__What to do__:
A – From the awards text, return the passage starting at "Exemplary Environmental Education" and ending at "a consistent basis.", word for word.
B – Answer these questions using the awards text:
(i) Who directs Earth Action?
(ii) In which country did the Get Fresh Crew spend a week this August?
(iii) What title does Erica Max hold at The Mary M.B. Wakefield Charitable Trust?

#### Document extract

Get Out And Learn Award for School – Community Partnership
The Mary M.B. Wakefield Charitable Trust & Conley Elementary School
The Mary M.B. Wakefield Charitable Trust is dedicated to helping students from an urban background participate in a hands-on learning experience in a rural environment, Wakefield Estate and Arboretum. Conley Elementary School students love going to Wakefield Estate and Arboretum because there are so many interesting things to see.
Erica Max, Landscape Supervisor and Educational Coordinator, at The Mary M.B. Wakefield Charitable Trust , works tirelessly to plan and schedule Conley Elementary School visits and make connections to the science curriculum taught in the classroom. The students are fond of Erica who has a wealth of knowledge on plants, trees, flowers etc. The Conley Elementary School is very lucky to have this partnership with Erica Max and Wakefield Estate and Arboretum!
Exemplary Environmental Education Program Partner
Earth Action (formerly known as “e” inc.)
Earth Action provides science education and community action with children and youth in a variety of settings. Under the direction of Dr. Ricky Stern, Earth Action builds collaborations based on respect and listening. Dr. Stern develops proposals that target partners’ specific needs. Earth Action provides quality programming on a consistent basis.
In the Jackson Mann Community Center After School Program, Earth Action provided the students with lessons about the world around them in a positive, unique, and engaging way. Students were excited and participatory from start to finish during every session. The retention of the knowledge they gained is evident.
Earth Action is dedicated to practices which teach children to help reduce environmental pollution. They teach their audience the ramifications of not recycling and best practices to getting others involved in helping the environment first locally, and then globally. The instructors taught children at the Ohrenberger Community Center about the life cycle, the need for living things to have a healthy environment, and what happens when the environment is threatened. Earth Action changes the way children think about the environment.
Green After School Program
University of Massachusetts Boston Upward Bound, Get Fresh Crew
The Get Fresh Crew is a youth-led group that focuses on environmental justice and media. This August, the Get Fresh Crew spent a week in Guatemala where they helped build a radically sustainable school. The students spent over two years raising money to pay for and plan their service trip to Comalapa, a community in Guatemala where the public school system does not offer instruction beyond the sixth grade and the land and water is being polluted by trash. The school is being built with recycled trash materials.
The group is sharing their life changing experiences with others through their travel blog and upcoming presentations. One student wrote, “(Working on the school) made me feel strong and invincible.” Another student reported, “working at the school site was the best time ever because I pushed myself harder than I ever had…I was strengthened by it because I wanted to do better for those children, myself, and everything the organization stood for.”
Through this multi-year service project the Get Fresh Crew learned about how the negative impacts of systemic oppression and government corruption on the environment, educational opportunity and the quality of life for indigenous people in Guatemala. The students learned about natural building techniques and trash material construction. The Get Fresh Crew is a group of low-income, first generation, college–bound high school students who recognize their own ability to make change in the world.

########
#### Information given

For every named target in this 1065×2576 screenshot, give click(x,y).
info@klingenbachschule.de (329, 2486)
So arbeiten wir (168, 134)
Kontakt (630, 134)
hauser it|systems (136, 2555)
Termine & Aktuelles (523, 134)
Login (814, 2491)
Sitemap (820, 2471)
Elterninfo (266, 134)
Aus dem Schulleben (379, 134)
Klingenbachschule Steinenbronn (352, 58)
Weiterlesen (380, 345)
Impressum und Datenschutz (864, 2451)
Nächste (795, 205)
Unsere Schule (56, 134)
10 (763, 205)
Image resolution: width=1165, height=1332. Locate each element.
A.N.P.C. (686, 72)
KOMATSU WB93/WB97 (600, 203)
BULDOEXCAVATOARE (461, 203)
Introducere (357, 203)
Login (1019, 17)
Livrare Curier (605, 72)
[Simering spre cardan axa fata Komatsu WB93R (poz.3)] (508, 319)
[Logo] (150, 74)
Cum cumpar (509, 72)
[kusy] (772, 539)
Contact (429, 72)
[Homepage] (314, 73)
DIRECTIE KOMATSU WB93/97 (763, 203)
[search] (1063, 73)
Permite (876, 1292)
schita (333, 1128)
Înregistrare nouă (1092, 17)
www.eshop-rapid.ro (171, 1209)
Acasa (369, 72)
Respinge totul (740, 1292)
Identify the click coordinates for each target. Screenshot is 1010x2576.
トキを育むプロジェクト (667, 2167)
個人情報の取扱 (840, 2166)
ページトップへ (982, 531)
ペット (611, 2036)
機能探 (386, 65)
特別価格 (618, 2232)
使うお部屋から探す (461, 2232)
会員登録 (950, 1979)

########

__The answers__:
A –
Exemplary Environmental Education Program Partner
Earth Action (formerly known as “e” inc.)
Earth Action provides science education and community action with children and youth in a variety of settings. Under the direction of Dr. Ricky Stern, Earth Action builds collaborations based on respect and listening. Dr. Stern develops proposals that target partners’ specific needs. Earth Action provides quality programming on a consistent basis.

B –
(i) Dr. Ricky Stern
(ii) Guatemala
(iii) Landscape Supervisor and Educational Coordinator